Click the image above to download it as a printable pdf.
We discussed veggies, proteins, carbs, and fats in the last post. Toppings can be chosen based on taste and texture (i.e. pickled vegetables, bean sprouts), but they can also be chosen based on nutritional needs (i.e. bone broth to add minerals, ginger to lower inflammation, or sauerkraut to add probiotics). The toppings listed above can be used more or less with impunity (as much or as little as you’d like); they are high in nutrition and low in calories, fats, and sodium.
Below you can find a quick-and-easy recipe (and video!) for one of my go-to power bowls. But first, here are some tips for making it (and other power bowls) as quickly as possible:
Buy pre-shredded veggies or have a prep day where you chop and shred to your heart’s content
Pre-cook the sweet potato (or any other starches or grains you use)
Pre-cook or buy packaged beets, which are softer than raw beets
Pre-mix your tuna salad or pre-cook other proteins (hard-boiled eggs, chicken, tofu)
Shannon’s Lemony-Bright Power Bowl
1 fist power greens (mixed baby kale, spinach, collard greens, etc.)

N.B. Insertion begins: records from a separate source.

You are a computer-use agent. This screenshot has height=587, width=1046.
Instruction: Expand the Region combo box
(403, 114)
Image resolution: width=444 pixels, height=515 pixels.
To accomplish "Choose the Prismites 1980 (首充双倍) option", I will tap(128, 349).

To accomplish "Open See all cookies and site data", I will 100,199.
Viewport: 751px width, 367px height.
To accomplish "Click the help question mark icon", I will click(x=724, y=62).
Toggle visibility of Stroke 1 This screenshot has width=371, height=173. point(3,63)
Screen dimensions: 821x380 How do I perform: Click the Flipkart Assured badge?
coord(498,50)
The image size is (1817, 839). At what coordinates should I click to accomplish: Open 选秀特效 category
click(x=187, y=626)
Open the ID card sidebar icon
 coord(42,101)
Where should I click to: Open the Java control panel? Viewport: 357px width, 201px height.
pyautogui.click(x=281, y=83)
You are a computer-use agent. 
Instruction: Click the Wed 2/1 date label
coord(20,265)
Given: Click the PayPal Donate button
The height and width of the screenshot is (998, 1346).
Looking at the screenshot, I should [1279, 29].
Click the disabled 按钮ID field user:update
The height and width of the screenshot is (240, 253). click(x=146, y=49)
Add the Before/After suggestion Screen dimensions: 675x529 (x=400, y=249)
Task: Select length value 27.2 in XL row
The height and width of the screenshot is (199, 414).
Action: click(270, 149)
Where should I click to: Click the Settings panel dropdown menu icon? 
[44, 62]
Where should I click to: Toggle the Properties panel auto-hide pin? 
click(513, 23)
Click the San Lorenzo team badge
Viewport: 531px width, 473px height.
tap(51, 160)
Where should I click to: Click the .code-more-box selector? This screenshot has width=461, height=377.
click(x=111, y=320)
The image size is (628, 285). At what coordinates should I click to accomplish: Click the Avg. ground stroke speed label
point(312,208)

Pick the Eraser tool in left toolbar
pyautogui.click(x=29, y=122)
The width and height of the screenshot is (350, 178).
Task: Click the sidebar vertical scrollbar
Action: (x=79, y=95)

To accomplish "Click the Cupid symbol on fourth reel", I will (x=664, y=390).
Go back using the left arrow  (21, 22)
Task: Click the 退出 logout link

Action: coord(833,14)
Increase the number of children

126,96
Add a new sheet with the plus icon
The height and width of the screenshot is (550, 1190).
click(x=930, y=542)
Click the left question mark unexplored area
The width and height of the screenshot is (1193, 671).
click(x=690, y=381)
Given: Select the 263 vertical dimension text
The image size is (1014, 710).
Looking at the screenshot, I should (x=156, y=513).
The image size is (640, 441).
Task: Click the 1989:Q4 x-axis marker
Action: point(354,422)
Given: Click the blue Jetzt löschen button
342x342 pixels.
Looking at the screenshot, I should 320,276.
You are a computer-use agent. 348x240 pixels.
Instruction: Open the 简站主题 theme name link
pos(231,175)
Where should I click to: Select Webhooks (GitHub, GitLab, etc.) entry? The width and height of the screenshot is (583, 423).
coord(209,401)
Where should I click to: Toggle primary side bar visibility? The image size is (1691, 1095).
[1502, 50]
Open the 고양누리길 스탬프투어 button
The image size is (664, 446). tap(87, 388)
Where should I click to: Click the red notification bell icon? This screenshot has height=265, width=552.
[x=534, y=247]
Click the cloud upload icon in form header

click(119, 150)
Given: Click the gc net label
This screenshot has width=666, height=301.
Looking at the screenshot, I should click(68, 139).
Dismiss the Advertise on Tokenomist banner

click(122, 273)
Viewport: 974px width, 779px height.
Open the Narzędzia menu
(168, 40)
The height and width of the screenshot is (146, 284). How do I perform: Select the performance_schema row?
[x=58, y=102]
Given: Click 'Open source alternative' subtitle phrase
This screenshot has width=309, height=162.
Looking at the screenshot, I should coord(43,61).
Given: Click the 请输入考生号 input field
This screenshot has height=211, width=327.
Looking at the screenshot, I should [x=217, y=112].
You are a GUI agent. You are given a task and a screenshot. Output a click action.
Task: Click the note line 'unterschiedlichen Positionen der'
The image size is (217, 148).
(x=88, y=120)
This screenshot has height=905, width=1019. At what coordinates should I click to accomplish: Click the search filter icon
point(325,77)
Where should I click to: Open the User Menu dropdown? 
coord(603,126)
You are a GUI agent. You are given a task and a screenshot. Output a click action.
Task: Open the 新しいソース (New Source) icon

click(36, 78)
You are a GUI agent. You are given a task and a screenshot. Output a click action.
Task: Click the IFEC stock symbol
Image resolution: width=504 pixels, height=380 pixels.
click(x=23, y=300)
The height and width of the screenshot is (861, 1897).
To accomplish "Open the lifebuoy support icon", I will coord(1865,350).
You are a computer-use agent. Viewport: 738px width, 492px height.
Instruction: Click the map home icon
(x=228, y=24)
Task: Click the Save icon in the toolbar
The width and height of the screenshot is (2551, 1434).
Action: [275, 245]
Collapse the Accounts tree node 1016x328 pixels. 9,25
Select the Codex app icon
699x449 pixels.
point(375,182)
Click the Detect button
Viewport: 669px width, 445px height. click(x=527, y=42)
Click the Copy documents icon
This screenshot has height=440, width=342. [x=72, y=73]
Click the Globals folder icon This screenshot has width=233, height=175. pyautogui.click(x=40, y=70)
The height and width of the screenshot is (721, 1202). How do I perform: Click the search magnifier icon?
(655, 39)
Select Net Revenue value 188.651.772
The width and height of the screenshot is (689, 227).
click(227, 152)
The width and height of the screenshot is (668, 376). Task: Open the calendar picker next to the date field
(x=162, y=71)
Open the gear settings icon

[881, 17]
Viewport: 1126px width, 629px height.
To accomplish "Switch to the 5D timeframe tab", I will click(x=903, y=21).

1 fist split between broccoli slaw (shredded broccoli, cabbage, and carrots) and sliced beets
1 palm of canned tuna (mixed with greek yogurt and pickled vegetables)
1 cupped handful of chopped, cooked sweet potato
2 thumbs split between full-fat greek yogurt (mixed into the tuna) and olive oil (drizzled onto the greens)
Sauerkraut (for probiotics)
Pickled veggies (in the tuna for taste)
Lemon juice (sprinkled onto the greens for taste)
Place power greens in a bowl and toss with olive oil and lemon juice. Top with the rest of the ingredients. Dig in and enjoy!